Human Rights Lawyer, Writer, Organizer
Derecka Purnell is a human rights lawyer, researcher, and author of Becoming Abolitionists: Police, Protests, and the Pursuit of Freedom. She works to end police and prison violence by providing legal assistance, research, and training in community based organizations through an abolitionist framework.
As a Skadden Fellow, she helped to build the Justice Project at Advancement Project’s National Office, which focused on consent decrees, police and prosecutor accountability, and jail closures. In the wake of the coronavirus pandemic, Purnell co-created the COVID19 Policing Project at the Community Resource Hub for Safety Accountability. The project tracks police arrests, harassment, citations and other enforcement through public health orders related to the pandemic.

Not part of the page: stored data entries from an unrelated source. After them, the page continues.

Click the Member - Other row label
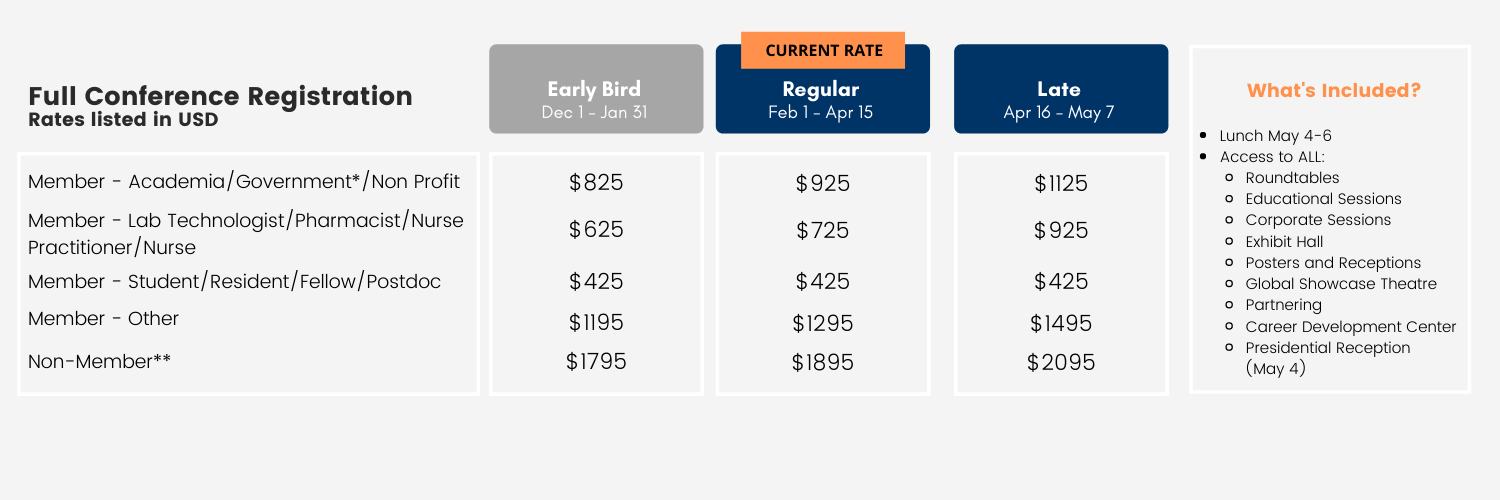coord(104,319)
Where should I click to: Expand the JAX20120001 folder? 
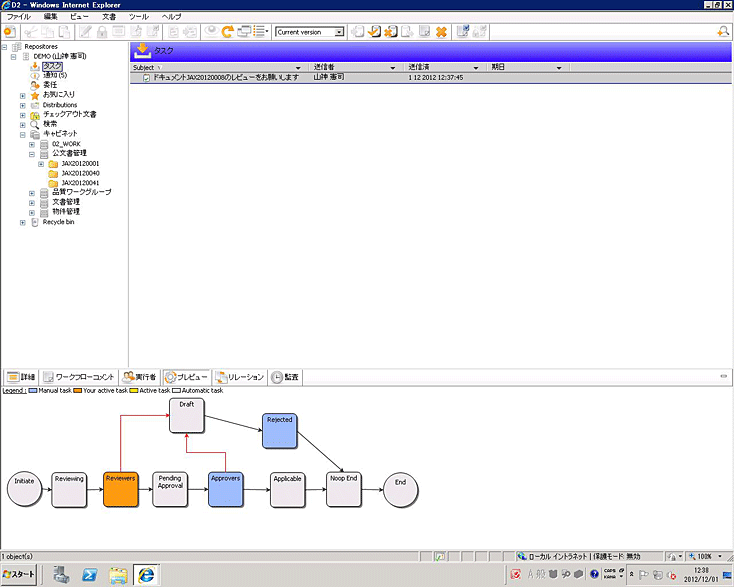click(x=41, y=164)
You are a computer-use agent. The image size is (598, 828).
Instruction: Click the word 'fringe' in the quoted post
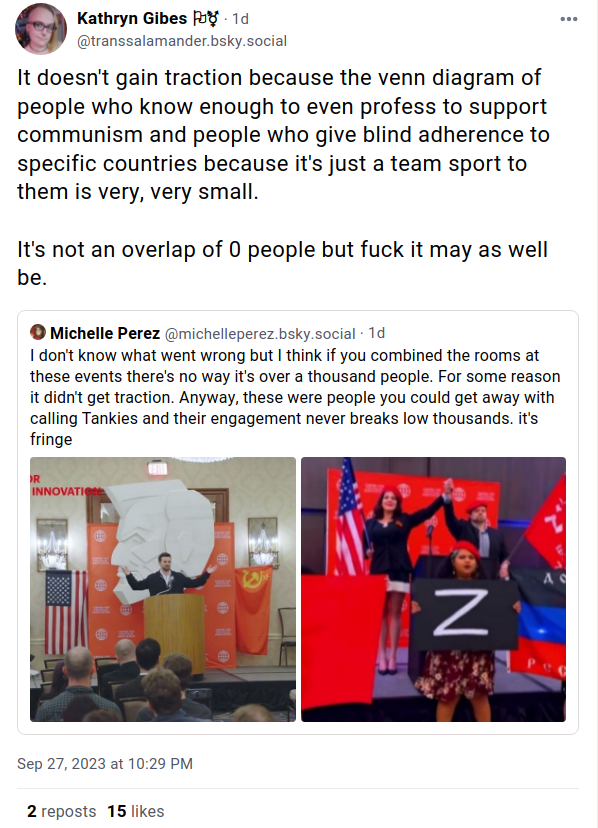pyautogui.click(x=51, y=439)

Purnell received her JD from Harvard Law School, her BA from the University of Missouri- Kansas City, and studied public policy and economics at the University of California- Berkeley as a Public Policy and International Affairs Law Fellow. Her writing has been published widely, including in The Oxford Handbook of Race and Law in the United States (forthcoming), The Harvard Journal of African American Policy, The New York Times, The Atlantic, The New York Magazine, Boston Review, Teen Vogue, and Harper’s Bazaar. Purnell has lectured, studied, and strategized around social movements across the United States, The Netherlands, Belgium, South Africa, the United Kingdom, and Australia.
She is currently a columnist at The Guardian and a Scholar-in-Residence at Columbia Law School.